ONLINE: Vaibhav Arekar moves and provokes as Krishna in Venugaan for Evam
The third day of the digital festival Evam featured Vaibhav Arekar staging the Bharatanatyam dance-drama Venugaan. The premise was novel and the concept and presentation quite engaging. Dance, drama, poetry, music and sahitya all came together to create rasa.

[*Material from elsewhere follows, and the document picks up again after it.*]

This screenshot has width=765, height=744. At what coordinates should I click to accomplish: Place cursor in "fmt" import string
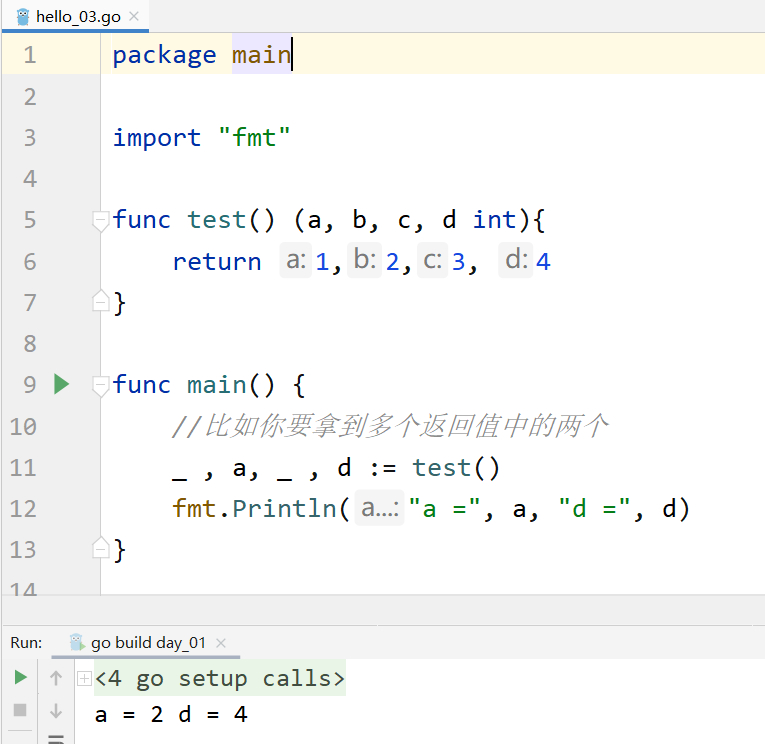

Lord Rama is usually called the maryada purushottam. He embodied all the virtues that a human should have. He was a good son. He learnt his vidya as his guru’s best disciple. As a great dhanurdhar, he vanquished asuras. He was a good husband , a good father and a good king: exemplary for mankind. But Lord Krishna was always ishwariya. He killed demons from his cradle. He snatched food from his sakha’s mouth as a cowherd. He stole butter and the clothes of the gopis while they bathed. As a teenager, he was the beloved of the gopis and the priyatam of Shri Radha. Surprisingly, he never married Radha. He went away to Mathura to become a king and then, when he started marrying the women he had rescued – 16,108 queens – he went on to become the great messenger of life lessons on one hand, and politics on the other, in the Mahabharata. Finally, he vanquished his own clan. It becomes difficult for anyone to believe in all this unless you know that Krishna is god and whatever leelas he did was for the greater lessons of aatma and paramatma. Here, we had Vaibhav Arekar depicting Krishna as an ordinary human being living an extraordinary life and his emotions herewith.

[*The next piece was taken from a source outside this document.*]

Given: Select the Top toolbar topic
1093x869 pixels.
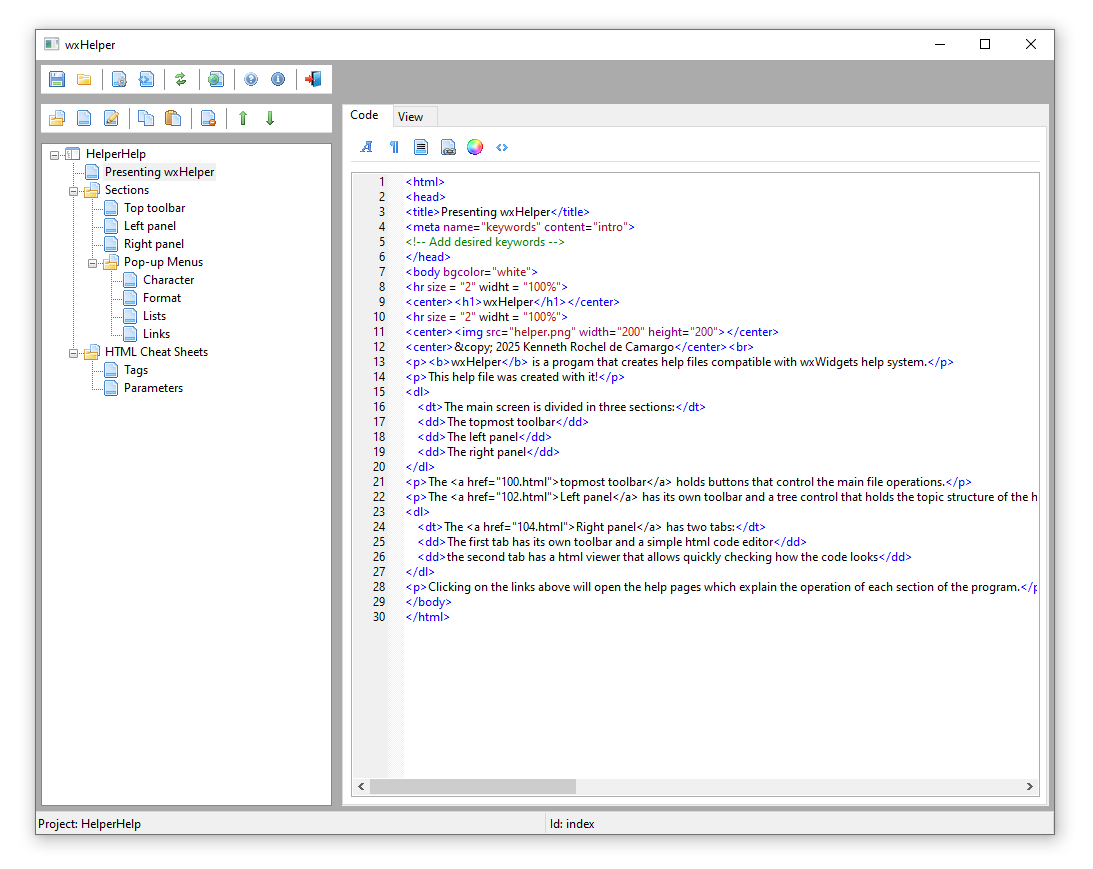Looking at the screenshot, I should 154,208.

He started his storytelling with the shlokam ‘Kasturi tilakam lalatapatale’, a blue light spreading all over the stage, ‘sarvange hari chandanam’. He wore a yellow dhoti for the piece and proceeded to perform a dance to Madhurashtakam, ‘Adharam madhuram’. He depicted the entire Madhurashtakam with abhinaya and stances with very expansive movements that truly helped you envision the god. Then began the monologue by Krishna the human. The lighting and the grief he portrayed created the convincing effect of a man lamenting his life, not a god. Lying down in sleep, he suddenly calls out for Radha. The sound of the bansuri reflects the darkness in his life. He is curling and cringing while lying down. With the lights dimmed and the partial darkness, it was scary imagery. Restless, he talks to himself. That he is the Krishna who gave the life lesson to humanity and today, ‘apne aap ko pehchanne ka prayas kar raha hai’.
And then Arekar bends to look at a shadow of himself. Shadows appear around him and Krishna says, ‘Darshak se abhineta main kab ban gaya? Har leher ka dhwast hona maine dekha.’ And then he goes into flashback, reminiscing about the playing of the bansuri, taking his cows to graze near the Yamuna. His feet are adorned with chandan. He plays with the cows in Vrindavan and at dusk, gradually leads them home. The composition used after this scene was ‘Chandan charchit neel kalevar’. It talked about his vasant kundal, the heart-warming smile. Vaibhav Arekar depicted Krishna walking around with attitude in Vrindavan and then he showed the raas leela on the shores of the Yamuna. As he dances, he is kissing and frolicking with the gopis and then he is reminiscing about Radha, whom he embraces and kisses. As this beautiful dream comes to an end, Krishna calls out for Radha in despair. Arekar was able to convey the pain and the agony of Krishna in viraha.
He went on to depict the life of Krishna after he leaves Gokul for Mathura, talks about the 100 lotuses that he sent to Kansa. After vanquishing Kaliya Nag, the elephant Kuvalayapeedh was vanquished, which was followed by a fight with Kansa and the final blow to kill him. This was followed by the coronation of Krishna as the king of Mathura and was made to wear the king’s crown and the rajtilak adorned his forehead. Then came the war of Mahabharata and how Krishna was made to play the central role in this war, guiding the Pandavas to their victory. Some poignant moments were shown where Krishna is seen wondering about Draupadi and the cost of the war – that if she had five husbands, then did one more man need to have been the cause of a war? Vaibhav then went on to show how Krishna is struck by an arrow in his foot, fulfilling Gandhari’s curse. Grappling with the pain of it, he meets his end all coiled up, lying down in the foetal position. All the memories of his childhood – that of mother Yashoda feeding him, his frolicking play and leelas in Gokul and Vrindavan, flash through his perception.
This particular production was really gripping and thought-provoking. For a production broadcast online, the pauses could have been shorter, I felt. But the amalgamation of acting, speech, dance, music, light and story made it a fine work of art.